これが今回、厚生労働省で医薬品として認められて保険適用で使われるようになりました。
日本で初めて保険適用となった遺伝子治療医薬品で、世界でも血管再生や循環器の領域では初めての遺伝子治療医薬品になります。
▪ HGF遺伝子治療薬
森下先生らが開発したHGF遺伝子治療薬は、足の血管が詰まった患者さんに新しい血管を作る遺伝子を注入して血管の再生を促すというものです。
治療の対象となるのは足の血管内が詰まる閉塞性動脈硬化症。糖尿病や高血圧、長年の喫煙や運動不足、加齢などが原因で起こります。

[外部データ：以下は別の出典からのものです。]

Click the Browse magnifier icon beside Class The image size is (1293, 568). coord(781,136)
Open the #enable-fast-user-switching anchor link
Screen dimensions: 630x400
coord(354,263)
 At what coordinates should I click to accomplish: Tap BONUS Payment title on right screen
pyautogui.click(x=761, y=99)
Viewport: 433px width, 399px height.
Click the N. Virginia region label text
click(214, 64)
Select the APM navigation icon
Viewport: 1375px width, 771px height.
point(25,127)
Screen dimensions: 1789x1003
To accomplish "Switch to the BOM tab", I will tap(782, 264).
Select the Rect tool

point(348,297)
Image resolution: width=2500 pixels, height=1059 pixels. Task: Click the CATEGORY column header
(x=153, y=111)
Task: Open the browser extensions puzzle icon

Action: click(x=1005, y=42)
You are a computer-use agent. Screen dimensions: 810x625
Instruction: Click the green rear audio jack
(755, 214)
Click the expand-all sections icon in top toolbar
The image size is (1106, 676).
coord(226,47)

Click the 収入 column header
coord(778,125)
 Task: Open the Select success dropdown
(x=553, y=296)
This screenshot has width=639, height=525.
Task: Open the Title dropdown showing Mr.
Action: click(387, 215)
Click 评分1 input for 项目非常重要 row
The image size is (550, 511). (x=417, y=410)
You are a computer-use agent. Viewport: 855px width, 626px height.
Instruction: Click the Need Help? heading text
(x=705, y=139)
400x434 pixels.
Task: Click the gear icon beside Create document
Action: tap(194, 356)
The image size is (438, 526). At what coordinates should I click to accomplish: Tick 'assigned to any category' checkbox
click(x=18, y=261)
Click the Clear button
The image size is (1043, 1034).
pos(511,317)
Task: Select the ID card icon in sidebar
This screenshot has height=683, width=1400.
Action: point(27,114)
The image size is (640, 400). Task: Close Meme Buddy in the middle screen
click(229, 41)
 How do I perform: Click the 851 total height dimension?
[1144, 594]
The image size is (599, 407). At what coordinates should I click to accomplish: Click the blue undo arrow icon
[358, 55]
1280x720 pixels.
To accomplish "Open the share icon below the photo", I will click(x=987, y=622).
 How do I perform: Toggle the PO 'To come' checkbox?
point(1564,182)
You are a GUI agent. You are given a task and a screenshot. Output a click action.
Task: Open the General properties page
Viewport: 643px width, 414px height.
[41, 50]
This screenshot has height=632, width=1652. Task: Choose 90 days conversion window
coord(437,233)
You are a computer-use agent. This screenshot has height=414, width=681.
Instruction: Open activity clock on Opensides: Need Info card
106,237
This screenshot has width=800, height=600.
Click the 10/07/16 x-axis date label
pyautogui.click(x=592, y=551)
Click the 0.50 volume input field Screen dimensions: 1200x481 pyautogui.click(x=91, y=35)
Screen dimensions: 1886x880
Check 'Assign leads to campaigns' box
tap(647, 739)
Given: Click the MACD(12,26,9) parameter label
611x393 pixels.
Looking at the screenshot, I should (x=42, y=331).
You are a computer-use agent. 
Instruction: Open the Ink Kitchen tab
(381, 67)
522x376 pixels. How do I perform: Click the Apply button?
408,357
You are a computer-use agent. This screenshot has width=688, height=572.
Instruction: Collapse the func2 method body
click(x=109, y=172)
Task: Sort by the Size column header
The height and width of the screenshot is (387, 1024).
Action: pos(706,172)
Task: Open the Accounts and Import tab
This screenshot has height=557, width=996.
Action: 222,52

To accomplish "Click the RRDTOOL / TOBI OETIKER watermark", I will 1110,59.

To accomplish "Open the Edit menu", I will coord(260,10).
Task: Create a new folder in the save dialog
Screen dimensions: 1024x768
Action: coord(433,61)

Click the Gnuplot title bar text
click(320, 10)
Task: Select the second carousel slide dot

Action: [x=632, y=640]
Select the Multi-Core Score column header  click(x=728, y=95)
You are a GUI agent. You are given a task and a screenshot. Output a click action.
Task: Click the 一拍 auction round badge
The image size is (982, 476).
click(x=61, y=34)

最近では生活習慣病の方が増えたことで、この閉塞性動脈硬化症の方が増えています。
▪ 治療法
HGF遺伝子治療薬は、超音波で針先を見ながら患部周辺の筋肉組織内に8ヵ所に分けて注射されます。すると筋肉の中で生まれた特殊なタンパク質が周辺の毛細血管に新たな血管を作るように働きかけます。やがて植物の根が広がるように新しい血管が伸びて元の血管に迂回する形でつながっていきます。
今のところ、このHGF遺伝子治療薬は潰瘍が進んで、既存の手術療法や薬物治療では改善が見込めない患者さんにのみ使用が可能となっています。
▪ まとめ
現時点では「医薬品条件付早期承認制度」という制度を使っていて、いわば仮承認のような形なので使える施設が限定されています。また、潰瘍が治る可能性があるということで、例えばすでに骨が露出しているような方は対象外になります。
当てはまるような症状があり興味を持たれた方は、お近くの病院か少し大きめな病院でお尋ねください。
▪ 補足
今回紹介した血管を再生する遺伝子治療薬。
今後は患者さんがより多いアメリカで臨床試験を行って、現地での早期実用を目指しているそうです。